Hmm. I’d have said that most of the sex-instruction books that have come out since at least “Sex and the Single Man” and certainly since Masters & Johnson have tended to stress that men are to be measured by their ability to “provide” women with pleasure, specifically orgasms. (I’d say they actually emphasize orgasms to the point of fetish compared to other ways one can enjoy sex.) And at least since the 60’s guys have been told that foreplay is the key to seduction, with a strong emphasis on overcoming comely reticence with sensory overload. (No, I’m not sure what’s wrong with just asking.)

Industrial porn could care less about foreplay, of course, but that’s an issue only to the (perhaps unfortunate) extent people confuse porn with instruction.

Anyway, it seems like there’s been far less emphasis put on women as anything but passive recipients and/or receptacles of all this male (and generally male-initiated) activity.

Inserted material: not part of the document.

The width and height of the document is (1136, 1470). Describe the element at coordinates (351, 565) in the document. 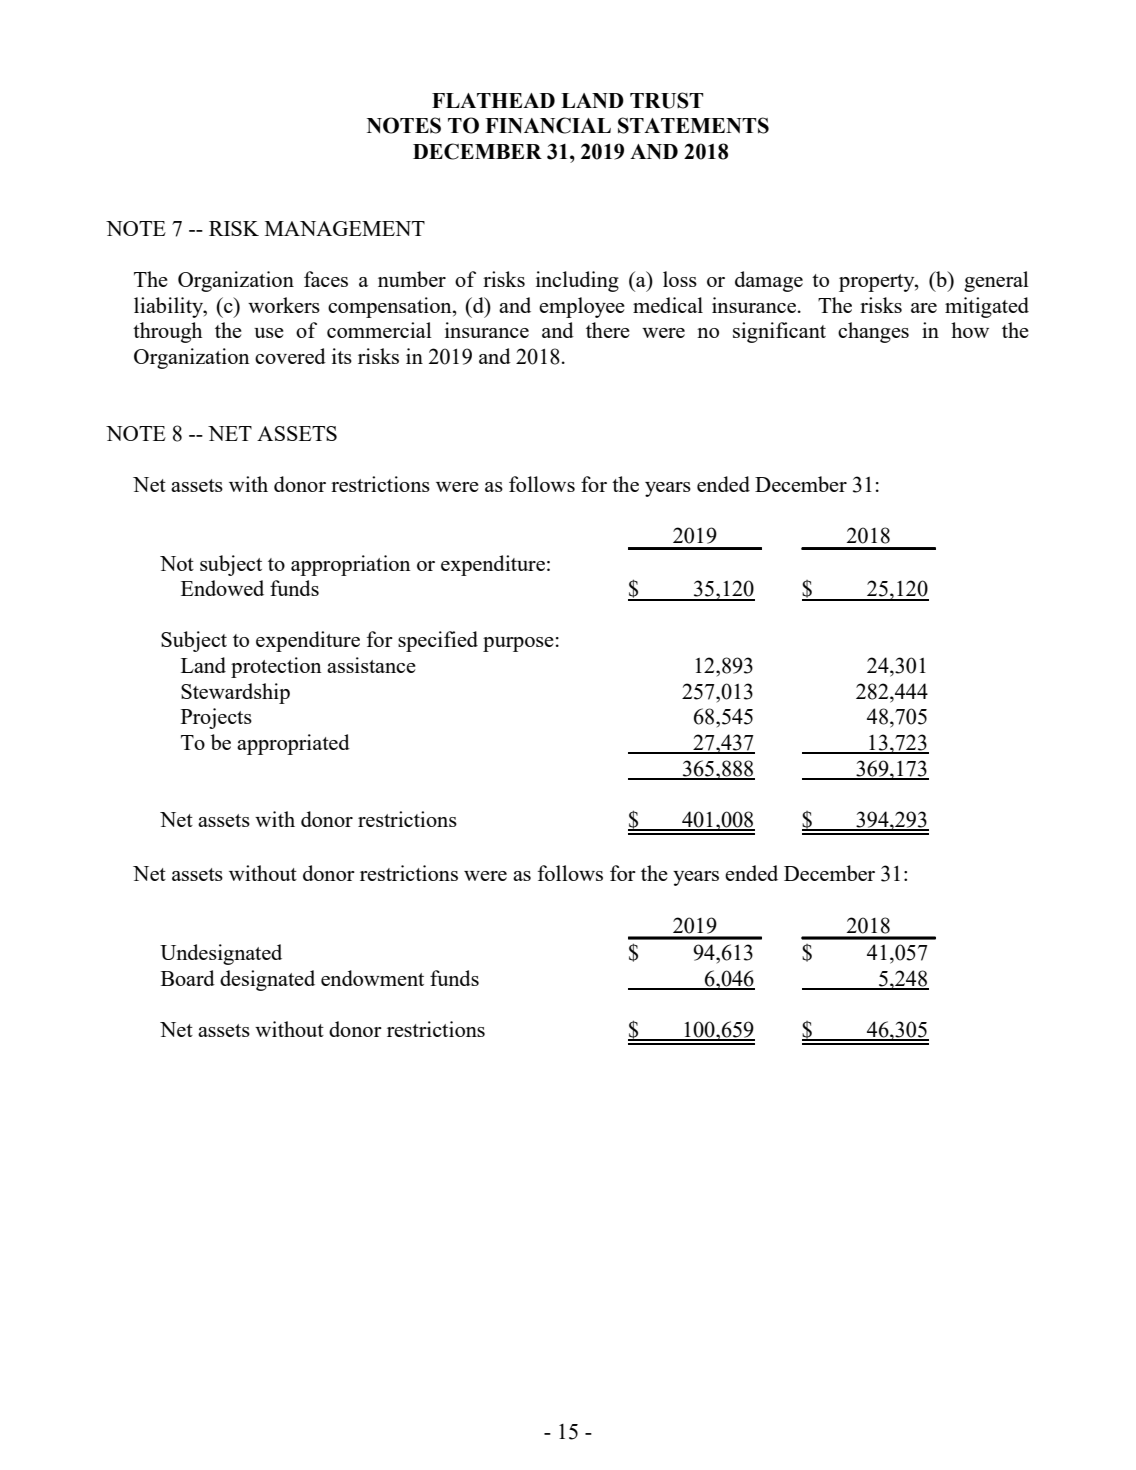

(Aside: Just look at the language in one of the sources Amanda cites: “Still, many women’s goals, [Dr. Ted McIlvenna, founder and president of the San Francisco-based Institute for the Advanced Study of Human Sexuality] says, seem to be focused mainly on providing services to men. When interviewing female teens, McIlvenna says most of them wanted to know ‘how to be a better lay.’” I mean sheesh! Could any other word capture the passivity intended for women in sex more thoroughly than the word “lay?” I mean really! Lay? But I digress…)

With all that in mind then, I guess whether these classes are a good idea depends a lot on your perspective: If you think (or fear) that women’s only role is as receptacle, and that learning to be active only makes you an active receptacle then yup, the classes are a bad idea. If you think (or fear) that they’re just designed to make women feel more inadequate (which could be tied into the preceding item) then yup, the classes are just one more component in an inadequacy industry that starts with cosmetics and fashion and ends (well, till this came along) at stripper-cize and pole-aerobics classes.

On the other hand there’s a possibility (and I am not saying this with any snark — it really is only a possibility) that people could be using the classes in the belief (however accurate) that by doing so they could move into what’s traditionally been an extremely male-dominated area: active rather than receptive foreplay.

So anyway, what’s your take on foreplay for men instead of the more traditional idea of foreplay from men?